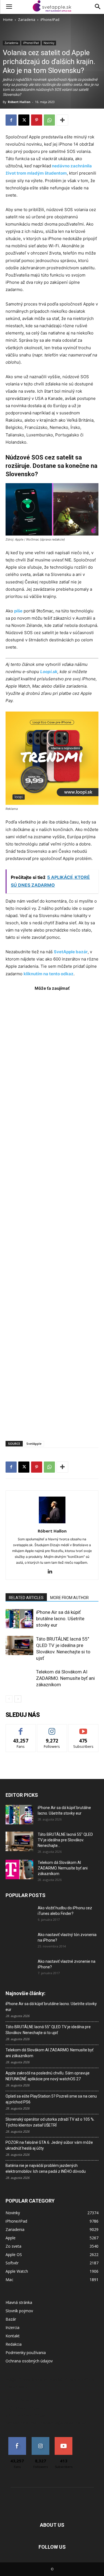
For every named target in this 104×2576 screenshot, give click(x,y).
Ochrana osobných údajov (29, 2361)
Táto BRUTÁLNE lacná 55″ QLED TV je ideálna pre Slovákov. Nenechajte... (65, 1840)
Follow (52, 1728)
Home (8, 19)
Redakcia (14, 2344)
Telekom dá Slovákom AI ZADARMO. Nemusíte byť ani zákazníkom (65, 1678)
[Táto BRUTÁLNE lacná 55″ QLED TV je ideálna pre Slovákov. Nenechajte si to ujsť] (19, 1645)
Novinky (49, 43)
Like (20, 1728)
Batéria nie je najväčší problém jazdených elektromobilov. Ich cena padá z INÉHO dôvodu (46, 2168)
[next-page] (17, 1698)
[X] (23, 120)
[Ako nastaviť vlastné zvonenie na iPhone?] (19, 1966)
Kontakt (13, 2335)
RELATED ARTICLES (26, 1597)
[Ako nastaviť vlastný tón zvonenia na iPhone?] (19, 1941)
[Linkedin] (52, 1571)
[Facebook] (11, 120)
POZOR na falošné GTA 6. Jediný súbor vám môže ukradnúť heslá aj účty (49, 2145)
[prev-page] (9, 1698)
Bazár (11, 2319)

--

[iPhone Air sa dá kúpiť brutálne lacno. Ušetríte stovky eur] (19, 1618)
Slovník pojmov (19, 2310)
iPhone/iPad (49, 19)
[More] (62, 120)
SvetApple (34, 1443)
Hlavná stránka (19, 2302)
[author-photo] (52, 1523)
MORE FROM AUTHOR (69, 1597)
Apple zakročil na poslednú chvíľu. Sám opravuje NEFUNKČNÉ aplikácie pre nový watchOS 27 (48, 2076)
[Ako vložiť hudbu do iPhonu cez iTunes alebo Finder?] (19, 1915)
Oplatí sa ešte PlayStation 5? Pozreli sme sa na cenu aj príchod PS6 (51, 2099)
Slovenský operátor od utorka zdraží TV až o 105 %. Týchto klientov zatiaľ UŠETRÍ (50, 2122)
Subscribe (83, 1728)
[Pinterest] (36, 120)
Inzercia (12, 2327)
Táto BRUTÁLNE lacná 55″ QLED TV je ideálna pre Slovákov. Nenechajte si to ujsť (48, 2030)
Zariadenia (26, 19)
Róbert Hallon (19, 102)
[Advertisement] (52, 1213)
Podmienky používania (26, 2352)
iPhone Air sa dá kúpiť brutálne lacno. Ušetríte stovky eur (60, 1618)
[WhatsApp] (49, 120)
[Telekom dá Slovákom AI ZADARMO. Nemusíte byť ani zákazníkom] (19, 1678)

Your goal
Copy each line of the listing that contains "zákazníkom".

Task response
Telekom dá Slovákom AI ZADARMO. Nemusíte byť ani zákazníkom (65, 1678)
[Telekom dá Slovákom AI ZADARMO. Nemusíte byť ani zákazníkom] (19, 1678)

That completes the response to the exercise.